▶ **DOCUMENT SECTION**
▶
She was planning on getting married and having a family.
"She didn't date a lot, but she had dated a young man that she had met through the church, and at one point they had become engaged," said Peck.
But Erin wouldn't make it to the altar.
"Erin determined that that wasn't what she was, or who she was, and broke that engagement," said Peck.
"She broke the engagement off because she knew it wouldn't work, because she obviously didn't like boys," said Patricia, who was shocked and angry. "And of course as a Christian mother, I exploded. I'm like, 'What do you mean you like girls?' I was very upset and tried to tell her, 'You know that's not right.'"
Erin pleaded with Patricia for forgiveness.
"I can't really say I accepted it," said Patricia. "I love my daughter, and of course would always be there for her no matter what happened."
Patricia's tolerance was put to the test when Erin met Tory Minnick, a fellow nurse who worked the night shift with her.
"Tory Minnick was quite the opposite of Erin. Tory was very outgoing, very popular, very self-assured," said Peck.
But Tory Minnick had a few things in common with Erin Everett.
"She liked the nursing field, and it was a good field for her to go into. She's well-liked, well thought of, had a good family life," said Judy Ellich, a reporter for the Daily American.
And like Erin, Tory had just broken up with a boyfriend she was engaged to marry.
"They started talking. They started getting to know each other," said Ellich.
Erin was fast falling in love with Tory.
"They really got along well at the beginning," said Ellich. "They were happy. They laughed all the time, they joked all the time. It was like Tory allowed her to be herself. She could be who she really was with Tory."
And she wanted to spend the rest of her life with her.
"Erin asked Tory to marry her, and Tory said yes. So Erin got her a ring," said Ellich.
Then the two decided they wanted to live together, and Erin actually asked her mother if Tory could move in with the family.
"At first I said no," said Patricia Everett. "In order to keep her in my life and know where she was, I left them stay there at the house. They stayed in the basement. The only time they came upstairs was to take a shower or get food."
◀
▶ **LISTED ENTRIES**
▶
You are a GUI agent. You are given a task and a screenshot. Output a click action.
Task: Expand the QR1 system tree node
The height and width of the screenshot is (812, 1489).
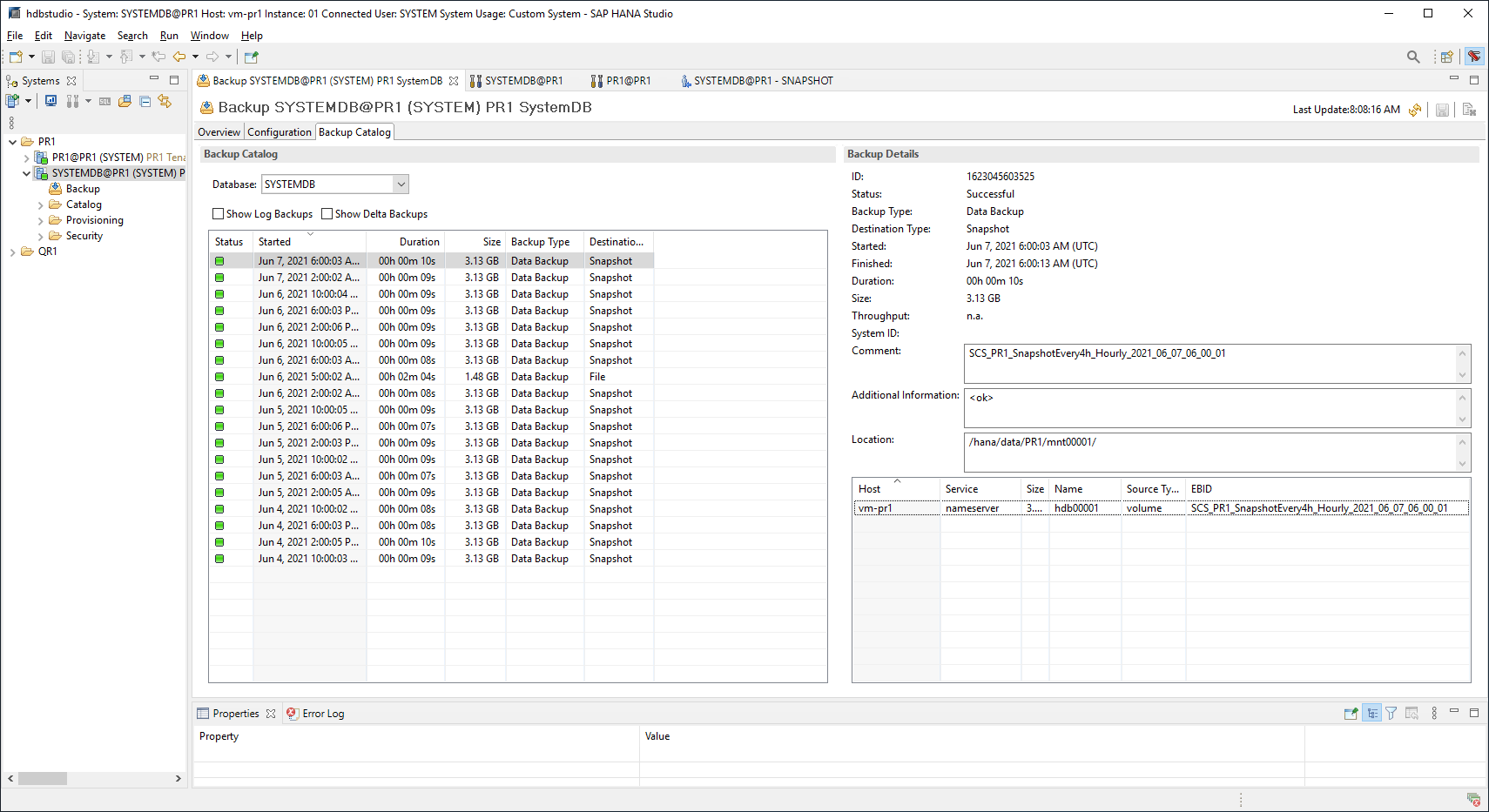click(12, 252)
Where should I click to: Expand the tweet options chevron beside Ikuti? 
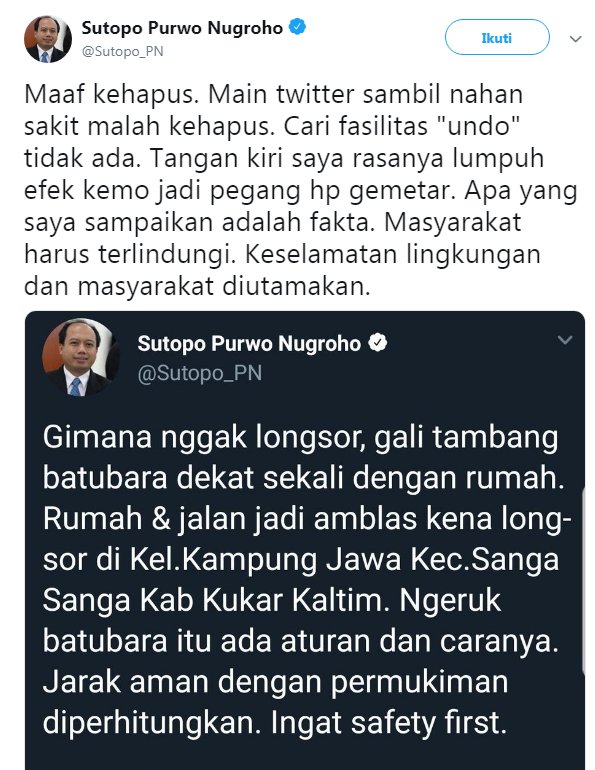coord(575,38)
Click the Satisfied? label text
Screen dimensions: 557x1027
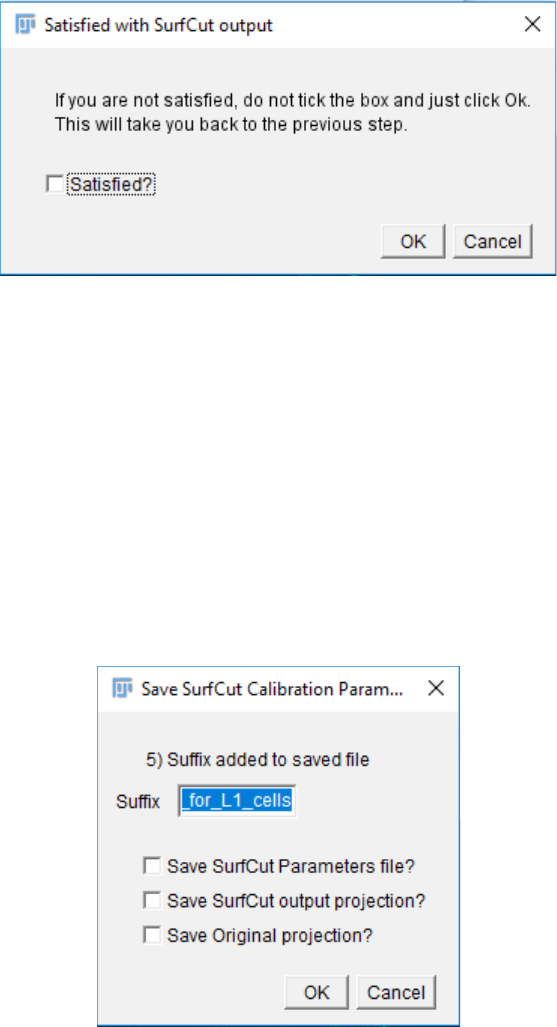click(111, 185)
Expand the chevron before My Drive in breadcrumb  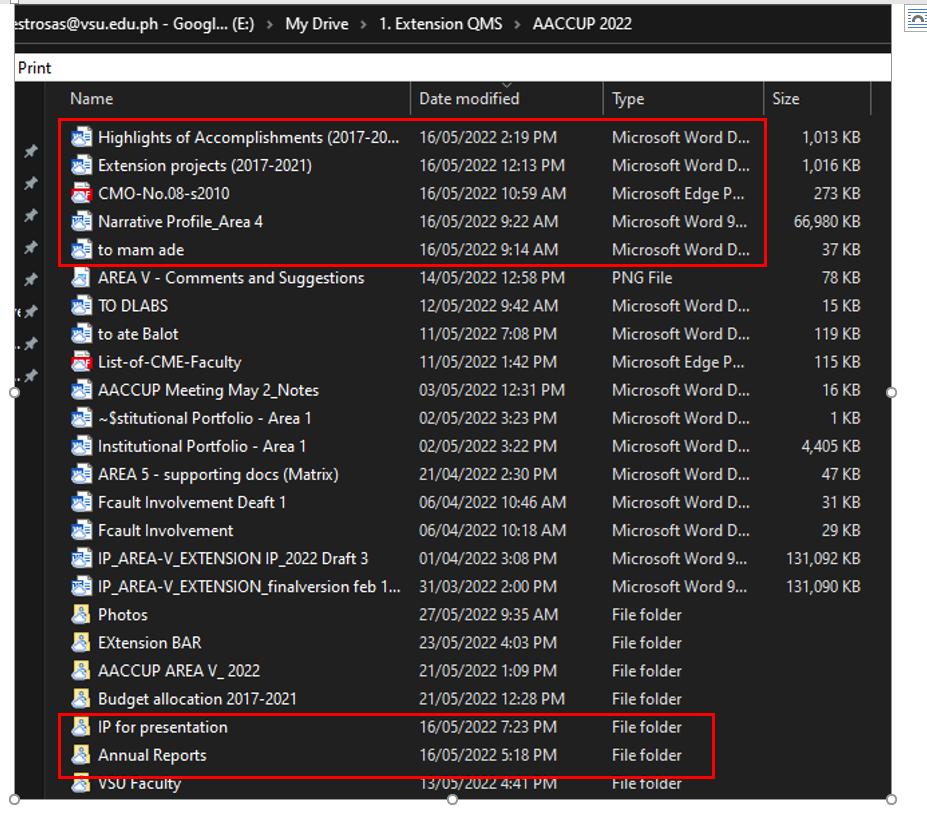[272, 24]
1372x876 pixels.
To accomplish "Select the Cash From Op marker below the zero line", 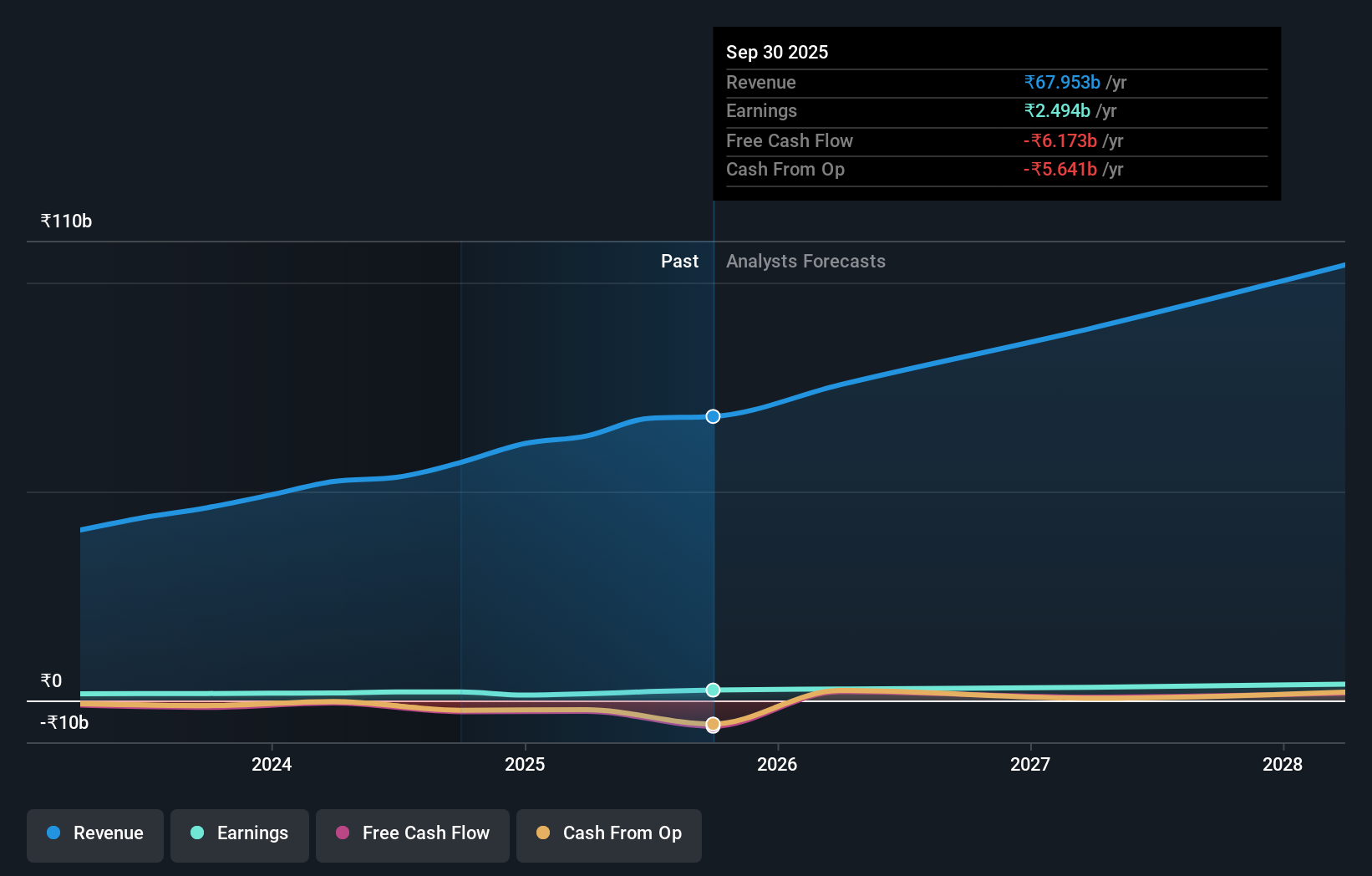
◀
Reproduce verbatim the portion of the passage about Erin Everett above that lies between "But Tory Minnick" and "love with Tory.", inclusive.

But Tory Minnick had a few things in common with Erin Everett.
"She liked the nursing field, and it was a good field for her to go into. She's well-liked, well thought of, had a good family life," said Judy Ellich, a reporter for the Daily American.
And like Erin, Tory had just broken up with a boyfriend she was engaged to marry.
"They started talking. They started getting to know each other," said Ellich.
Erin was fast falling in love with Tory.